2004 Press Releases

11 Nov 2004

Molly Keane Centenary Conference at UCC 26-27 November


The Irish Big House novelist, Molly Keane was born in 1904 and this year (2004) the Department of English at University College Cork (UCC) will host an international conference on 26 and 27 November next.

The writings of this important literary voice within twentieth-century Irish writing will be explored and scholars of Irish literature from the US, South Africa, UK, Spain and Ireland will present papers on many aspects of her creative output, looking at a fascinating literary career which lasted from 1926 until 1993. This conference draws together contemporary critical perspectives on this unique voice in Irish writing, the subversive voice of the Big House novelist who charted the end of her class and the imminent collapse of a literary genre.

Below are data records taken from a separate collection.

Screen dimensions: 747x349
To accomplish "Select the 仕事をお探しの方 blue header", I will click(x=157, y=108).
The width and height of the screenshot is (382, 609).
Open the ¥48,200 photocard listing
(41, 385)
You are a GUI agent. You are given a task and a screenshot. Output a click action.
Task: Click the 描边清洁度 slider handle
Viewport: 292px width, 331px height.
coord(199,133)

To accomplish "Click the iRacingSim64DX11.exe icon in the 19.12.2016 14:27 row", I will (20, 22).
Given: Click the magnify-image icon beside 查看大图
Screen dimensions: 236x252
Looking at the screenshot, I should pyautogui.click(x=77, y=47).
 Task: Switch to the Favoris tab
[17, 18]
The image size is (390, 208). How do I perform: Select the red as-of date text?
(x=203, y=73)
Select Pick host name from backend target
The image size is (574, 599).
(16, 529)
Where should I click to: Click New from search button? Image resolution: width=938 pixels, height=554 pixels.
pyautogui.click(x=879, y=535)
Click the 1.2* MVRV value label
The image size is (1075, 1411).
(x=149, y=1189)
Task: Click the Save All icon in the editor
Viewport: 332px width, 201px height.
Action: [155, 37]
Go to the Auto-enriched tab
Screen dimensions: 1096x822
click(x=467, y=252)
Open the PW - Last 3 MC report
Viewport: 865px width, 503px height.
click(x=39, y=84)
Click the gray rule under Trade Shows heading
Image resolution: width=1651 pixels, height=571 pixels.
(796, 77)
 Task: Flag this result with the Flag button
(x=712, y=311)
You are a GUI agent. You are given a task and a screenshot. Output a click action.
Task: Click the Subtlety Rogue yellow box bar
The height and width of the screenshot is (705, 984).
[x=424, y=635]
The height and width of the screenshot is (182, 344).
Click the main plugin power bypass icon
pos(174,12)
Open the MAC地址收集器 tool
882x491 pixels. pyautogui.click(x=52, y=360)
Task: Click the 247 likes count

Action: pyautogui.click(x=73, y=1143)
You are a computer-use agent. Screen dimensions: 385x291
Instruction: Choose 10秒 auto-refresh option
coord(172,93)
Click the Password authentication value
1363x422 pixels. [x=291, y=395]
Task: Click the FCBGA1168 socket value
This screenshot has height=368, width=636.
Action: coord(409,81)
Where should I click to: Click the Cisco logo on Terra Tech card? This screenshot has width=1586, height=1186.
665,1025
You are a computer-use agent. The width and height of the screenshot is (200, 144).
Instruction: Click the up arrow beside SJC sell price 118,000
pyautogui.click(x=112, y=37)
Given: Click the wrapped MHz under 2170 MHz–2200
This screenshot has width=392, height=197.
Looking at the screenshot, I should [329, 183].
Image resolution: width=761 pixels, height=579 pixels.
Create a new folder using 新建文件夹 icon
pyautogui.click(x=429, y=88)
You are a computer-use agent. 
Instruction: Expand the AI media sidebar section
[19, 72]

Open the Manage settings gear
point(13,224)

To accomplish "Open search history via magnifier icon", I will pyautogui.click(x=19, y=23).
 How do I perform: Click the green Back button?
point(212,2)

The Conference kicks off on Friday, 26 November with Molly Keane's daughters, Sally Phipps and Virginia Brownlow speaking at the Opening followed by Poet and Novelist, Thomas McCarthy, who will speak on 'The drawing room was quite another world': Molly Keane's Later Trilogy. This will be followed on Saturday with a full day of talks on a number of Molly Keane novels from a range of international scholars.

NOTES

Molly Keane was born Molly Skrine in Co Kildare in 1904, part of what she herself described as "a rather serious hunting, fishing church going family". Her mother, Moira O'Neill was a well known writer, called the "Poetess of the Glens" and Keane herself published The Knights of Cheerful Countenance in 1926 when she was just seventeen. She used the name of M.J Farrell as a pen name, reputedly a name she had taken from a pub she spotted one day while out hunting. For Keane, the male name became a screen for her literary work, a necessary self protection within the distinctly unliterary anti-intellectual hunting world of the Anglo-Irish in the 1920's. Comic novels like Young Entry, (1928), Mad Puppetstown, (1931), Devoted Ladies (1934) and Full House, (1935) established her reputation, as did her most dramatic novel of the Irish war of Independence, Two Days in Aragon, published in 1941. At the same time, Molly Keane was also a successful dramatist in London's West End, working with John Gielgud between 1938 and 1961 to produce a series of commercial hits. After the death of her husband and the failure of a play in 1961, Molly Keane moved back to Ardmore, Co Waterford with her two daughters and gave up writing as M.J. Farrell. Finally, in 1981, she published, under her own name, the novel that is considered her master piece, Good Behaviour and found new inspiration as a novelist in her old age with later novels such as Time After Time, (1983) and Loving and Giving (1988). Molly Keane died in 1996.